** Dataset follows **
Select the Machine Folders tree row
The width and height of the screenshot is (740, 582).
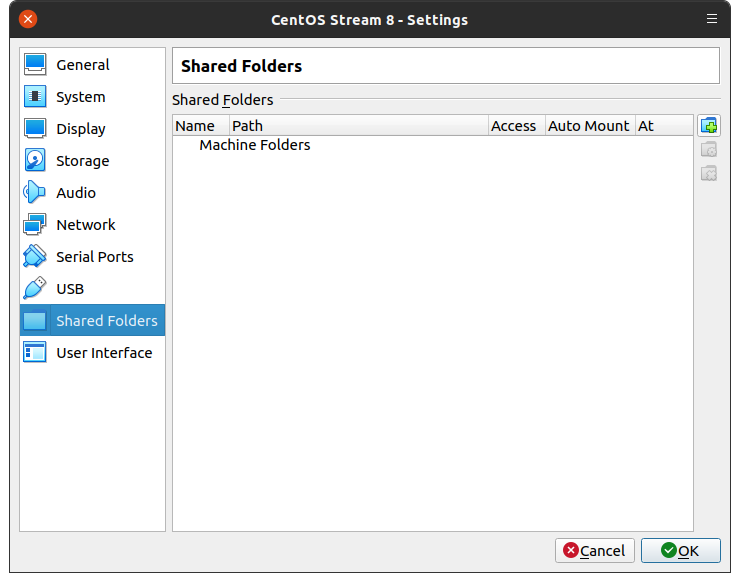pyautogui.click(x=255, y=146)
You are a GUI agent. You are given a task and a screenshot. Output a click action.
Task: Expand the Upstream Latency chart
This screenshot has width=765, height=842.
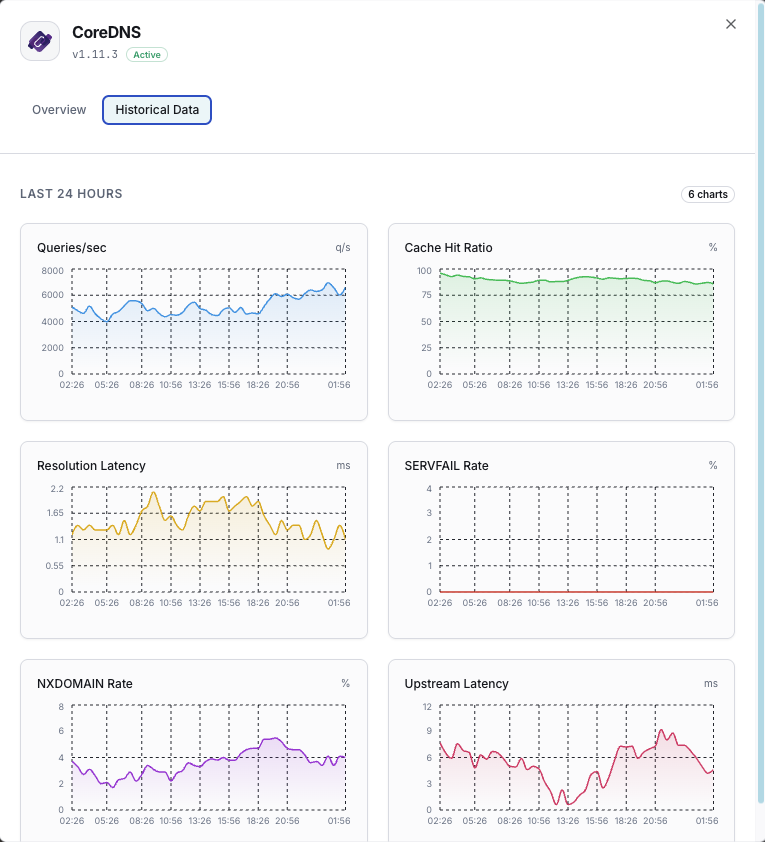click(x=560, y=758)
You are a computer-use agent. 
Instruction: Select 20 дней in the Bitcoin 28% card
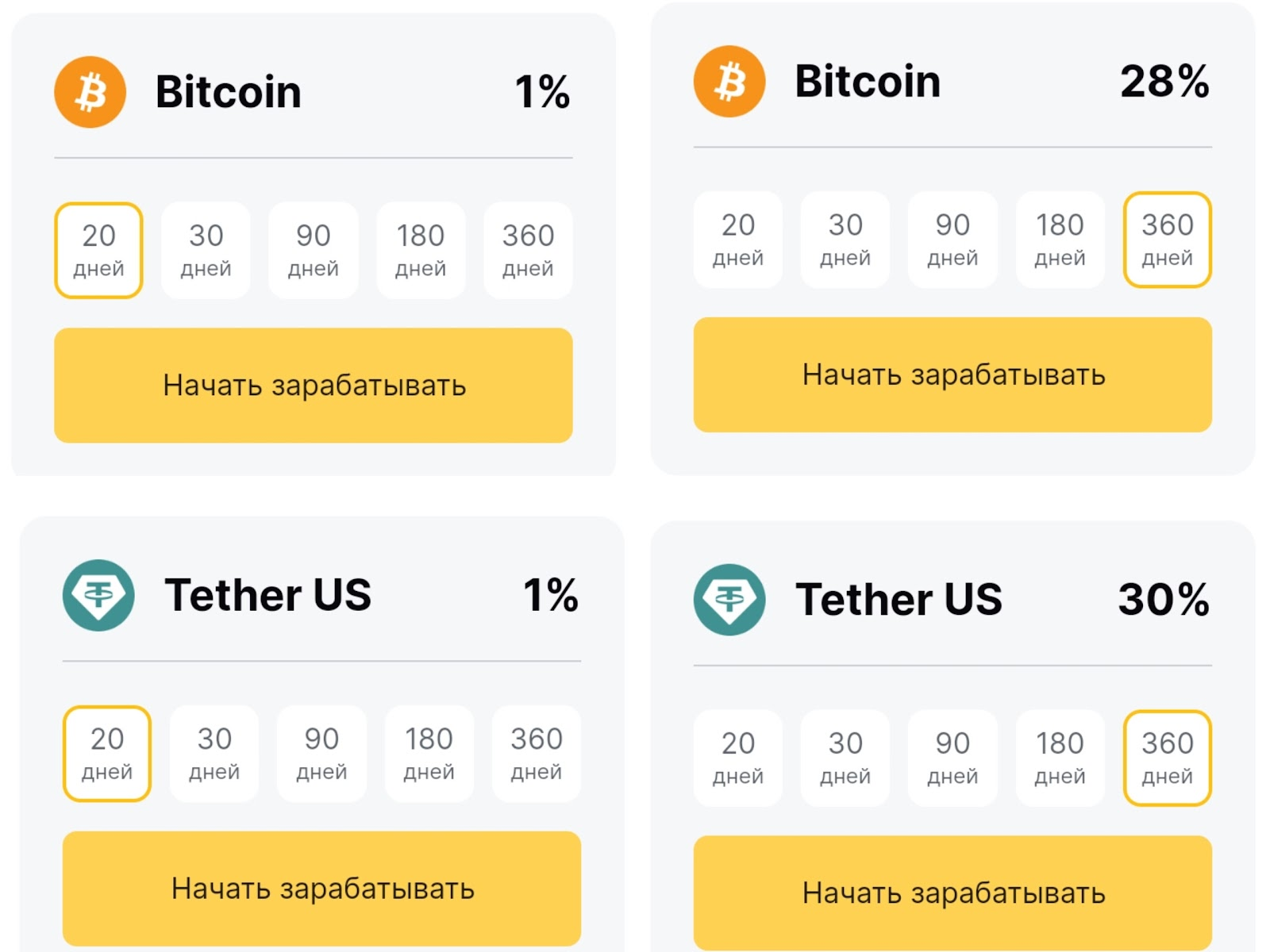738,240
** End of Dataset **
Action item:
A single number is required: the count of lines in the data that contain the string "agent".

Output:
2